Goodell says NFL's all-stars must play Pro Bowl at higher level

With Green Bay Packers quarterback Aaron Rodgers already having decried the lack of effort by his Pro Bowl teammates, NFL Commissioner Roger Goodell called for the league's all-star game to be played at a higher level.

"We're either going to have to improve the quality of what we're doing in the Pro Bowl or consider other changes or even consider eliminating the game if that's the kind of quality game we're going to provide," Goodell said Sunday on ESPN Radio's "Mike and Mike in the Morning," according to

After acknowledging that "fans were actively booing in stands," Goodell implied that the game must be less about rest and relaxation for the players and more about giving fans what they want.

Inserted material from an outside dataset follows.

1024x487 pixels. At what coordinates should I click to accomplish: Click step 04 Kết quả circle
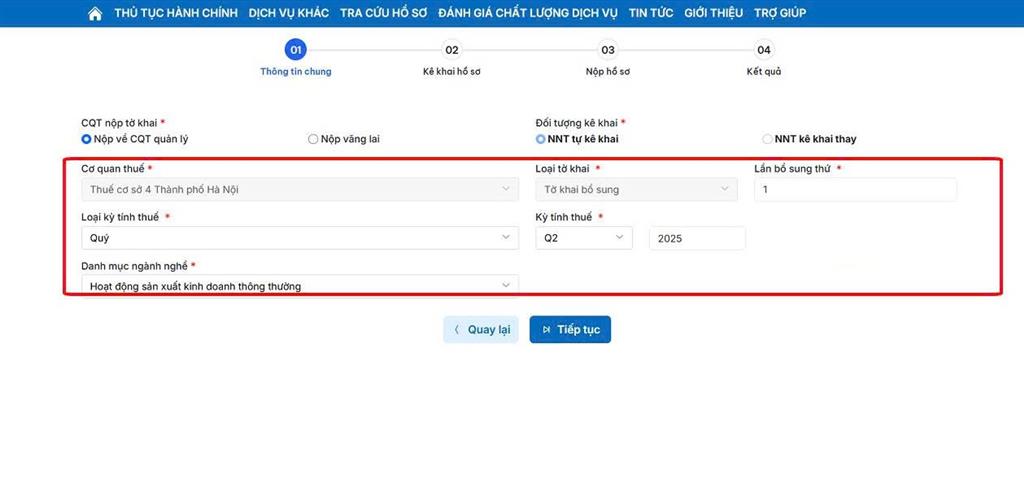764,50
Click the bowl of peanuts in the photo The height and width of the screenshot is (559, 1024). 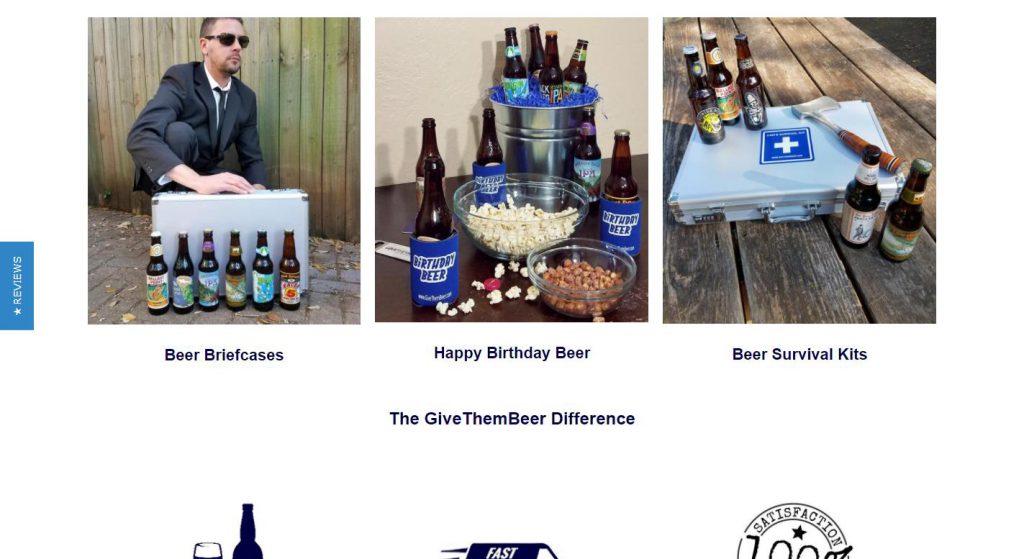581,277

According to the report, Goodell said he has communicated his concerns to NFL Players Association executive director DeMaurice Smith.

"I know players love to be in Hawaii, but we have to start with the quality of what we're doing," Goodell said. "If the fans are responding negatively to what we're doing, we better listen. And that was my message."

Rodgers, who recently was named the league's MVP, registered his negative review shortly after the AFC's 59-41 victory.

"I'll be honest with you, I was a little disappointed," Rodgers told ESPN Milwaukee. "I felt like some of the guys on the NFC side embarrassed themselves. There should be some pride involved in a game like that, and I was just surprised by some of the efforts by some of the guys."

Goodell didn't provide any hints as to how, specifically, the game could be improved.

Major League Baseball also has dealt with an all-star game that has at times been played with low levels of intensity. After the 2002 edition ended in a tie, it was decided that home-field advantage in the World Series would be given to the league that won the game.